━━━ MATERIAL SHOWN ━━━

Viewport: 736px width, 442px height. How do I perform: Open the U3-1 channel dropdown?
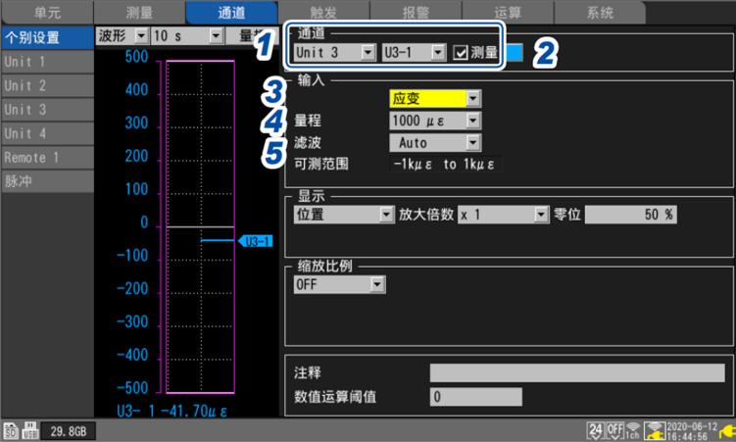413,52
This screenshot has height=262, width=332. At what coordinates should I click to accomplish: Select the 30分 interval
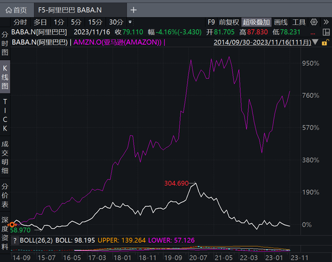click(x=117, y=22)
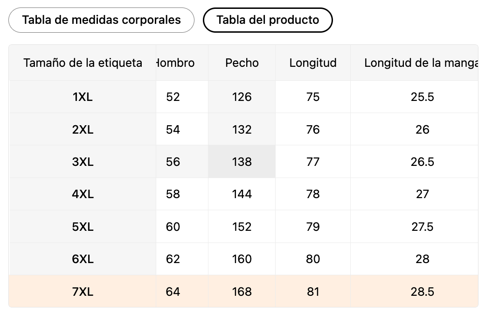Select the 5XL size row label

coord(83,227)
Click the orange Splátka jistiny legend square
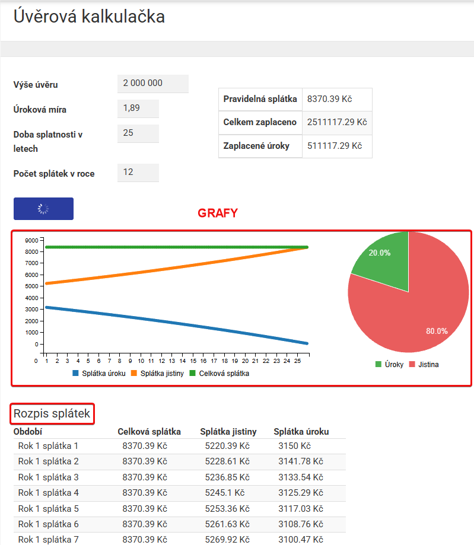Screen dimensions: 474x545 (133, 374)
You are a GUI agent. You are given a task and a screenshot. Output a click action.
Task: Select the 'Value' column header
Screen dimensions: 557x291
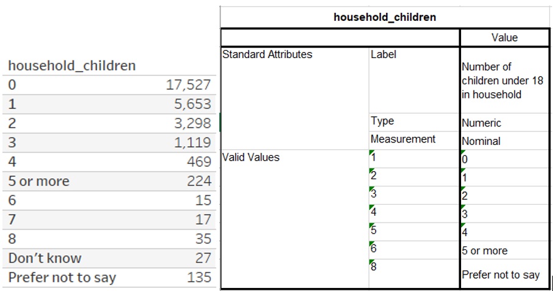(x=504, y=37)
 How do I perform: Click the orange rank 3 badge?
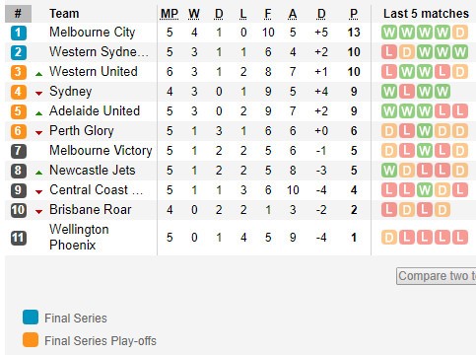[x=18, y=72]
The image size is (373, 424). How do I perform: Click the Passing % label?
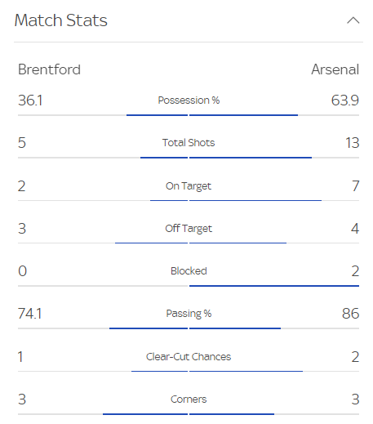[x=189, y=314]
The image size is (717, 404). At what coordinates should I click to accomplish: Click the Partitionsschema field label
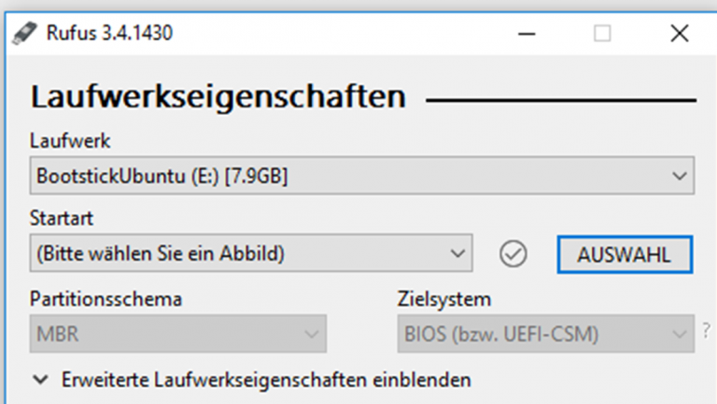105,299
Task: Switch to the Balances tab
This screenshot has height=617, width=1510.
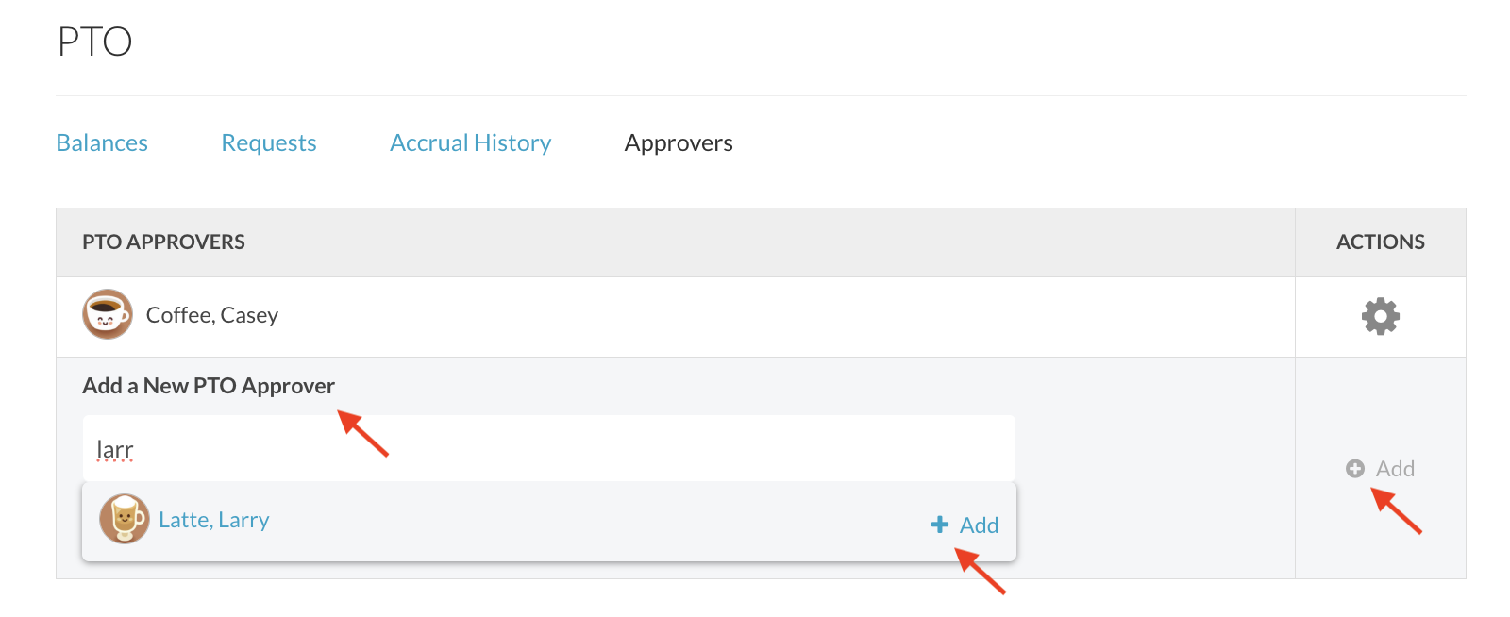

━━━

Omit all pictures, and repeat exactly the lines from the line containing "Screen dimensions: 557x291" through the end of the data.

Screen dimensions: 557x291
(x=504, y=37)
 How do I perform: Click the orange rank 3 badge?
[x=18, y=72]
The image size is (373, 424). How do I perform: Click the Passing % label?
[x=189, y=314]
The image size is (717, 404). At what coordinates should I click to accomplish: Click the Partitionsschema field label
105,299
Task: Switch to the Balances tab
This screenshot has height=617, width=1510.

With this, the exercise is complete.